6. Una incipiente internacionalización de los invitados y los públicos, comúnmente con presencia de grupos y solistas extranjeros (la mitad o más). Esta estrategia ha permitido promover las escenas chilenas y atraer públicos de Argentina, Perú, Brasil y Colombia, países que han vivido procesos similares.
De todos los géneros musicales que han aumentado con la festivalización, la cumbia, el trap, el rock, la electrónica, la cueca, la música infantil y el punk son posiblemente los más visibles. Detrás de ellos vienen apareciendo cada vez más el heavy metal, la world music, la balada, el “nuevo folclore”, la música de bandas y el ecosistema de la música clásica. Muchos de estos géneros representan personas, estilos o lugares específicos, además de un tipo de práctica cultural que tiene ciclos discontinuos de revival y post-revival. Esto último posibilita los conciertos a los que vamos.
No cabe duda que el paradigma de la festivalización es Lollapalooza. En Chile este mega evento se desarrolla desde el 2011 como eco del mismo festival creado en Estados Unidos en 1991. La versión chilena mantiene el espíritu alternativo, indie y rap-rockero-punk de su par gringo, pero con una identidad lúdica e infantil, de cultura ecológica, bilingüista y familiar. Se realiza en espacios populares (Parque O’Higgins, Cerrillos) y convoca a artistas de la escena local (últimamente el trap). En su versión de 2014, Lollapalooza Chile atrajo a más de 140 mil personas y consiguió una ganancia de 33 millones de dólares, según informaron medios como La Tercera. En 2024, esta cifra llegó a 210 mil, lo que representa todo un récord para la ciudad de Santiago, cuya población bordea los 7 millones.
Los investigadores españoles Luis Herrero, José Ángel Sanz y María Devesa dicen que desde inicios del siglo XXI los organizadores de los festivales han conseguido valorizar económicamente bienes públicos que antes eran gratuitos ―como la música― para favorecer un turismo de nicho. Como he señalado anteriormente en algunos textos académicos, estamos en presencia del paso de una economía de la cultura a una economía de los festivales como motores de la utilidad de la cultura. En el caso de Chile, sin embargo, el crecimiento de la presencia pública de la cultura no se ha realizado a costa de la pérdida de sustancia o valores de largo plazo (solidaridad, colaboración, gratuidad, derechos humanos), como lo han planteado, por ejemplo, la antropóloga chilena Carla Pinochet o el sociólogo australiano Andy Bennett, quienes miran con ojo crítico estos fenómenos. También hay un tema de escala en el sentido de que en nuestro país la carnavalización de las performances culturales (con coreografías e instalaciones) no ha llegado a niveles elevados como en Londres, Liverpool, París, Madrid, Los Ángeles, Sídney o Roma ―donde cada año se realizan festivales importantes como el Carnaval de Venecia, el Orgullo Gay, la Fiesta de la Paloma o el Vive Latino―, manteniendo así un aire local y familiar que parece ser un sello latinoamericano.

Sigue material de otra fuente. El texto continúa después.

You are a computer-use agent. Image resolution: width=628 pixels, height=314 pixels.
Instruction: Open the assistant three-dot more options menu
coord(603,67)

La mayor parte de los festivales de música chilenos se sustenta en escenas musicales activas, sean pequeñas o grandes, que ofrecen alternativas a la cultura performativa de la capital o la lógica de poner en escena repertorios en el espacio público o privado. Con pocas excepciones, en los últimos 20 años la prensa ha abandonado de modo radical la cobertura de los festivales mencionados, dejando su difusión, observación y análisis a la academia. Esta cuestión ha sido extraña porque las universidades suelen ser lentas y poco amigables en sus reflexiones, pero al mismo tiempo ha permitido ver con mayor profundidad su aporte social, referente al acceso a las artes que brindan y al fortalecimiento de la identidad de una comunidad o un territorio.
En definitiva, la festivalización no solo ha transformado el paisaje cultural en Chile y el resto del mundo, sino que ha logrado consolidar un espacio de encuentro para diversas expresiones artísticas. Además del aporte que estos eventos generan a la economía de un país, logrando atraer a turistas y estimulando el comercio local, los festivales contribuyen al enriquecimiento cultural de la población. Su masificación es el reflejo de nuevas prácticas de consumo asociadas a las artes, así como de una búsqueda por parte de las personas de apropiarse creativamente del espacio público.